Some of these issues were noted by a state parliamentary inquiry, which recently handed down its report on the next 20 years of WA's economy.
In addressing the state's heavy reliance on iron ore, and particularly exports to China, it explained demand was likely to plateau over the next decade, potentially impacting the state's bottom line.
"While WA remained resilient during the COVID-19 pandemic, the state's lack of economic diversity has been exacerbated," the inquiry's chair, Peter Tinley, also wrote in the report.
"High iron ore prices and increased iron ore exports to China, coupled with significant disruption to other export industries – such as international education, tourism and primary industries – have meant that the state's diversification agenda has been significantly hampered."
And given 80 per cent of WA's goods exports go to just five countries, the report suggested building stronger ties with Indonesia, Vietnam and India, which it said are likely to drive the next phase of growth in the Indo-Pacific.
The availability of many materials needed to make batteries, and the ability to generate solar and wind power, would also be important to leverage.
Decarbonisation key to future investment
Mr Tinley added that decarbonisation was "overwhelmingly driving the economic challenges and opportunities of the future".
He noted that WA, and Australia more broadly, needed to move towards decarbonisation quickly, to compete with the European Union in particular, which is further along that path.
"Providing confidence that WA has pathways to achieve its decarbonisation ambitions will be necessary in supporting the state to secure investment for future industries," the report noted.
Businesses have already been taking that onboard, with news this week of BHP signing a deal to buy power from a $200 million wind farm south-east of Perth and mining billionaire Andrew Forrest purchasing another three cattle stations in the state's north-west to generate renewable energy.
Last year, the government released a strategy to guide its transition to a low-carbon future, which it is currently working through.
The report also laid bare just how significant a contributor to the state's finances the resources sector is, finding a 25 per cent drop in royalties would require "doubling the taxation effort across the rest of the economy to make up the shortfall."
Other recommendations included increasing investment in digital and technological trends, and competing for more foreign investment.

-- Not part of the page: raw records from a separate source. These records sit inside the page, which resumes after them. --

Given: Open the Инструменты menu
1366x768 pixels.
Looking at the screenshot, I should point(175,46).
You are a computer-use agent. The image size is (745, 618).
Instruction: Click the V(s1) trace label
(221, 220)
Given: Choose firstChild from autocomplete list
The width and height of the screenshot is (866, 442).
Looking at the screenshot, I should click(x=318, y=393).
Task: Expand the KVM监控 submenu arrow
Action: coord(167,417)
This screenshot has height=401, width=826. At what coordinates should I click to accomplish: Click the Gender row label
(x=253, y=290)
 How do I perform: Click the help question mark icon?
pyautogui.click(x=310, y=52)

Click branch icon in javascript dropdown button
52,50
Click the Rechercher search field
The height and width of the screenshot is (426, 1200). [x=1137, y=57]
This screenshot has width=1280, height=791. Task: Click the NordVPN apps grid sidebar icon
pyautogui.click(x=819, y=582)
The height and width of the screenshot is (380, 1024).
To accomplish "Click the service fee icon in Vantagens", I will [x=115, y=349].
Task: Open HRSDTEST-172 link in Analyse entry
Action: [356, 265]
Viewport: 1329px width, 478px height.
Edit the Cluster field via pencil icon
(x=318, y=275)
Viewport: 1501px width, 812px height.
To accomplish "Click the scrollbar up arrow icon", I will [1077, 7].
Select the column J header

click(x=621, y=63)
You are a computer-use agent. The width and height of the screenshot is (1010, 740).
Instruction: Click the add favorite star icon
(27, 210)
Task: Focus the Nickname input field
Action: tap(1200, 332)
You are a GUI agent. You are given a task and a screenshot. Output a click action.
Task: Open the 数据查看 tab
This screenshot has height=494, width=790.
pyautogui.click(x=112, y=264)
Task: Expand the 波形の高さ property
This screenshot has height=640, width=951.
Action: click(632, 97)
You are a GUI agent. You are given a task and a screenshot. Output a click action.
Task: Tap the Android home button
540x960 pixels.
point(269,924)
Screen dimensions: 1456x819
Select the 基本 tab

Dr Salazar particularly agreed with the report's suggestions about finding new trading partners.
"We are extremely reliant, for instance, in our trade exports to countries like China," she said.
"So if China decides, for instance, to close the borders to WA, especially iron ore that will be a disaster, not only for the state but Australia overall."
Energy, space and health key investment areas
As part of the state's Diversity WA strategy, State Development Minister Roger Cook last month launched a $100 million fund, designed to promote investment in WA.
Target areas included energy, space, health, international education, tourism, events and mining equipment and technology.
Mr Cook also promoted the fund as a way to show WA was open for business after two years of border closures.
"We know that economic diversification is hard and it will be a long road to ensure our economy can be integrated into those strategic sectors," he told parliament at the time.
"However, this initiative is another positive step in the journey towards the state's expansion into industries other than raw mineral extraction."
Mr Cook has consistently maintained Diversify WA, which aims to create an extra 150,000 jobs my mid-2024, shows the government's commitment to encourage new industries, despite the setbacks created by COVID.
Only time will tell if the government's current efforts in the field are enough, or if WA will continue to rise and fall with the mining sector.